(Problem):
Filter the data for lines with the word "Estimated", then copy every line so identified.

----------

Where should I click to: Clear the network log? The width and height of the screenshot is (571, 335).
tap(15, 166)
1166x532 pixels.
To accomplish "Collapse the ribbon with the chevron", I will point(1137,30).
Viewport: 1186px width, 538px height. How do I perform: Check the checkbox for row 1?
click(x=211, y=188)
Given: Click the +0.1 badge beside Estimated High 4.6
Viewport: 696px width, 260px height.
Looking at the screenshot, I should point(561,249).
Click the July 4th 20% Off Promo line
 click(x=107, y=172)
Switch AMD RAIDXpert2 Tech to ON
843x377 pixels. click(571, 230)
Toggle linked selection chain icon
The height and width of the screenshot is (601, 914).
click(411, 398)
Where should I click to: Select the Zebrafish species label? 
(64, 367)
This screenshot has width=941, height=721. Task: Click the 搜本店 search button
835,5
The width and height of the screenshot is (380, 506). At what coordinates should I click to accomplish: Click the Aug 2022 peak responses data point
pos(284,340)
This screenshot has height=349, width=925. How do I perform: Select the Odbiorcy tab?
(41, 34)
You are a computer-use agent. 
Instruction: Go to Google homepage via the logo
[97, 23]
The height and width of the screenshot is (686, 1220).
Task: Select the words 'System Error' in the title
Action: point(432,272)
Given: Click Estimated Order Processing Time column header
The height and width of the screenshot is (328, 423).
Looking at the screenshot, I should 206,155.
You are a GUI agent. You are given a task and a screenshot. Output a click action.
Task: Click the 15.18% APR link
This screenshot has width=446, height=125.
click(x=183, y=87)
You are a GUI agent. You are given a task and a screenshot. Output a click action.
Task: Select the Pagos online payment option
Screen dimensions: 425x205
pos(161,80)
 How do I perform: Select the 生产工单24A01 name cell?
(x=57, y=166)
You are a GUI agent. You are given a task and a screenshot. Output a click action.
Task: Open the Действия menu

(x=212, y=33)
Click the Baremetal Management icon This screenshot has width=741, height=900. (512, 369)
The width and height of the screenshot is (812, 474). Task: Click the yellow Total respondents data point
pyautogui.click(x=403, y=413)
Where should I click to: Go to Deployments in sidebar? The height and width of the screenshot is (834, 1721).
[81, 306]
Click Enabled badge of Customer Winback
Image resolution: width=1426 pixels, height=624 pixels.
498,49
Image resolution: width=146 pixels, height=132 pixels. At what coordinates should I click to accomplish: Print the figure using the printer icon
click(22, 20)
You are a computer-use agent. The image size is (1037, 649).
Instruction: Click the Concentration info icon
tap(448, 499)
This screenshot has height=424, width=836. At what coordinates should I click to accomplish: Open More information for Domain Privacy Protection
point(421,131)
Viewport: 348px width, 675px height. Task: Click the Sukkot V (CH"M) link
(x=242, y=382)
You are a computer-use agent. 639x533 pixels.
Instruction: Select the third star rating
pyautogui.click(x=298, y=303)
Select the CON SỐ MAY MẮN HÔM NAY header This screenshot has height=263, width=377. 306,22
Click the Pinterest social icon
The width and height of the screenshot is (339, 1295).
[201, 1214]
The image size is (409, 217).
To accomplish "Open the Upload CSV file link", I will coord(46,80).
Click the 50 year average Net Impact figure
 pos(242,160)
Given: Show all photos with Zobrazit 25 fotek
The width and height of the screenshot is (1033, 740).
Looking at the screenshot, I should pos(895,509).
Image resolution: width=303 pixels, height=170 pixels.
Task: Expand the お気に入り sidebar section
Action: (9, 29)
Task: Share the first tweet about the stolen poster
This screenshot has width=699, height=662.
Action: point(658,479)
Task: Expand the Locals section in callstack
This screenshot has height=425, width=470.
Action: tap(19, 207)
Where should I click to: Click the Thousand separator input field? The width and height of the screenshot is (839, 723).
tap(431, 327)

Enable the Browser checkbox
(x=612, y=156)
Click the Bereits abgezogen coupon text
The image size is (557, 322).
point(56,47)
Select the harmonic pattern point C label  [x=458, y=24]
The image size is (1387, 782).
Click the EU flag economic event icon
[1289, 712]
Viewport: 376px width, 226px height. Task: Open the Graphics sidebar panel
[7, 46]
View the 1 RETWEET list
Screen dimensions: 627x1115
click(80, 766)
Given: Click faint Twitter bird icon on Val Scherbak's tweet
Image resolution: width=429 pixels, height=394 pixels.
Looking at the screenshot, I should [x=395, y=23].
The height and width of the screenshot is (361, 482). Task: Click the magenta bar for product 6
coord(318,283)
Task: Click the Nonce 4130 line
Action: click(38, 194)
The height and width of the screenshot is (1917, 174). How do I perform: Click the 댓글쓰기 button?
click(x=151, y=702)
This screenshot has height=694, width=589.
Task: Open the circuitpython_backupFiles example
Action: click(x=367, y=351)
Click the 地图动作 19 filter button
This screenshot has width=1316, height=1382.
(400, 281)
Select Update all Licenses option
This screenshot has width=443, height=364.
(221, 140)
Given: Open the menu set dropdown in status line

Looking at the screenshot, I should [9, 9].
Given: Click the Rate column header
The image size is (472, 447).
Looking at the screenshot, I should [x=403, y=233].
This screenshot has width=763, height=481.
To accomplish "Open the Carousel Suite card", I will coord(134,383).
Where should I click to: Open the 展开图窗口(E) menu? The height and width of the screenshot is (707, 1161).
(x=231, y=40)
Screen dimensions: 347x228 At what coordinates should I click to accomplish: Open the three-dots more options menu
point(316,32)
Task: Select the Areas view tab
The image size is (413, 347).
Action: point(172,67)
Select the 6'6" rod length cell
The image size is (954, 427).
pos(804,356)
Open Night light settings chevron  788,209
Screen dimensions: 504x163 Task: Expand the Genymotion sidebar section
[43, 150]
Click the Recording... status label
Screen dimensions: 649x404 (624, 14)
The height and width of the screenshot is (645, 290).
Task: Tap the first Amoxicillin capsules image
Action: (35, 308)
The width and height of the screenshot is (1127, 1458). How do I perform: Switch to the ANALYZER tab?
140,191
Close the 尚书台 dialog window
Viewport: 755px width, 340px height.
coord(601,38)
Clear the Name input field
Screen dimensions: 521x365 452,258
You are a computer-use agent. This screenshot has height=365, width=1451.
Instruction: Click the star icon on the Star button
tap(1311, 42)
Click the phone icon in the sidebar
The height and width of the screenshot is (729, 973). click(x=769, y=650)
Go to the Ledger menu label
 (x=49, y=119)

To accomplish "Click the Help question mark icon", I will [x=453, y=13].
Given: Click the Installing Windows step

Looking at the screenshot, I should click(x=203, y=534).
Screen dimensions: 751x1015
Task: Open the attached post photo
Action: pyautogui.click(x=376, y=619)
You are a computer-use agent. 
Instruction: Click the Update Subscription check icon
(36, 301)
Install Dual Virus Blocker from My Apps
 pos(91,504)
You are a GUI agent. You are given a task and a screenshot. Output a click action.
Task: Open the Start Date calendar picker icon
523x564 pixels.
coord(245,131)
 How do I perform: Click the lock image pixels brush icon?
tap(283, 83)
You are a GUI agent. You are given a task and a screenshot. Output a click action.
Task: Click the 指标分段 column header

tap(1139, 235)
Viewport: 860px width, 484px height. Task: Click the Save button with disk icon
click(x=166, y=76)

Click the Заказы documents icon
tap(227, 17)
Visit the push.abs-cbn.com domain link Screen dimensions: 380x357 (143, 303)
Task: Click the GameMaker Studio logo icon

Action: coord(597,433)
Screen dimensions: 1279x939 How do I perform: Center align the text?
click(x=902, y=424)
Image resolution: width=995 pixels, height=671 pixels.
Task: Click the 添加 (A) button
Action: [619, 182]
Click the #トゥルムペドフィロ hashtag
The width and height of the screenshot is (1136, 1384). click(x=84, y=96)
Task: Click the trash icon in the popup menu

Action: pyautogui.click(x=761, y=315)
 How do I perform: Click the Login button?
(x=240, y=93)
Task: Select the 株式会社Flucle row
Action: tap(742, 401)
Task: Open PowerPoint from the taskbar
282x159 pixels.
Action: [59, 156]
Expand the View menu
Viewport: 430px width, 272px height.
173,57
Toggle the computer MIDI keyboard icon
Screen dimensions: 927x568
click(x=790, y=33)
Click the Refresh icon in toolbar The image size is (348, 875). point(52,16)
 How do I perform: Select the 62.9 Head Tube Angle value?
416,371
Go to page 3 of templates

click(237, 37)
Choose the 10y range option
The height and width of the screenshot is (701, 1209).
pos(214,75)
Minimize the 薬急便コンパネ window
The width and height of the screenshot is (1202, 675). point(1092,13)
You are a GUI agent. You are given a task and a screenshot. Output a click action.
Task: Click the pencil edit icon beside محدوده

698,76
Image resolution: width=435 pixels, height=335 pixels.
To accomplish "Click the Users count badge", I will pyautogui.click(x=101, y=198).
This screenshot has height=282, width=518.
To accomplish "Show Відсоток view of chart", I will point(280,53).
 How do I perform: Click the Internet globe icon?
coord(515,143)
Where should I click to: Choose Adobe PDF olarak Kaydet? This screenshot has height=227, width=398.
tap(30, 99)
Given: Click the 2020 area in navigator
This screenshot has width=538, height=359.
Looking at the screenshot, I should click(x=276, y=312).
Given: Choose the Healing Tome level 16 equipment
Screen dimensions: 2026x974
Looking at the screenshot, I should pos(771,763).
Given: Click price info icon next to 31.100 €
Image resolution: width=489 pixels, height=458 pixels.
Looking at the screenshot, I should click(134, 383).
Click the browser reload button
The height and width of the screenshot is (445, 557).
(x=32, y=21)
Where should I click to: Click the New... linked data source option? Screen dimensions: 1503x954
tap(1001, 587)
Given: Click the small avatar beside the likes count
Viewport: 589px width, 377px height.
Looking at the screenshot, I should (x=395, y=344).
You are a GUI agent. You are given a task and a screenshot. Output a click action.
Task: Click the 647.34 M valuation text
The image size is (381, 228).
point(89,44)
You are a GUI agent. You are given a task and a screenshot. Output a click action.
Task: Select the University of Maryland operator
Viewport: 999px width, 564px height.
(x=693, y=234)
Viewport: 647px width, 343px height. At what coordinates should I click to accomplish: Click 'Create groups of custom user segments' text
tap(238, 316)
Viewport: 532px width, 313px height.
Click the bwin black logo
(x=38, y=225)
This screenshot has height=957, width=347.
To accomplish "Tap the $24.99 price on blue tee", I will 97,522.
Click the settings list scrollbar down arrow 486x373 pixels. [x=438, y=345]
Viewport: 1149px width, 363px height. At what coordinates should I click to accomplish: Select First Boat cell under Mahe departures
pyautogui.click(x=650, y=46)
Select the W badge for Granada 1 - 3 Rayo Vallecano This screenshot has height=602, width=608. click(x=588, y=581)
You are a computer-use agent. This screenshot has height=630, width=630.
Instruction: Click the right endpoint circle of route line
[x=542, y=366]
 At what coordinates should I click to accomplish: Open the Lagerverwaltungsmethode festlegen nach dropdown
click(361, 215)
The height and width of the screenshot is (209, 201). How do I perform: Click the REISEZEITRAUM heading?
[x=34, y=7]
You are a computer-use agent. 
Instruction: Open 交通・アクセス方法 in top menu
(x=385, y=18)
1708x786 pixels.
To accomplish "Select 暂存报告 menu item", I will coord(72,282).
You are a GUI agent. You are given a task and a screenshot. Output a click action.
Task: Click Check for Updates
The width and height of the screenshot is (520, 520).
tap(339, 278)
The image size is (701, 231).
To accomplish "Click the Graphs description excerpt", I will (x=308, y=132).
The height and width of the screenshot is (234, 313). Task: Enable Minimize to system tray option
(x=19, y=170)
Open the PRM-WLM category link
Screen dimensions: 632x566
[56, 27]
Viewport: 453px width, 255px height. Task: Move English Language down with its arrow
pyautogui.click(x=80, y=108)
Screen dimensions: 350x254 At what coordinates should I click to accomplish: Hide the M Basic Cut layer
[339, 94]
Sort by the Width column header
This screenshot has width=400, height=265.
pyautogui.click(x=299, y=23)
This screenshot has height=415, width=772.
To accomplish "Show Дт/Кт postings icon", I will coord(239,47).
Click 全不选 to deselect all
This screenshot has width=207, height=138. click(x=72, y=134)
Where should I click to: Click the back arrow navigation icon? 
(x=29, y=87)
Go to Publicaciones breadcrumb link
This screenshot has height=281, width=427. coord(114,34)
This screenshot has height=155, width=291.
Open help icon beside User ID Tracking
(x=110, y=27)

----------

(Result below):
Given: Click the +0.1 badge beside Estimated High 4.6
Given: Click Estimated Order Processing Time column header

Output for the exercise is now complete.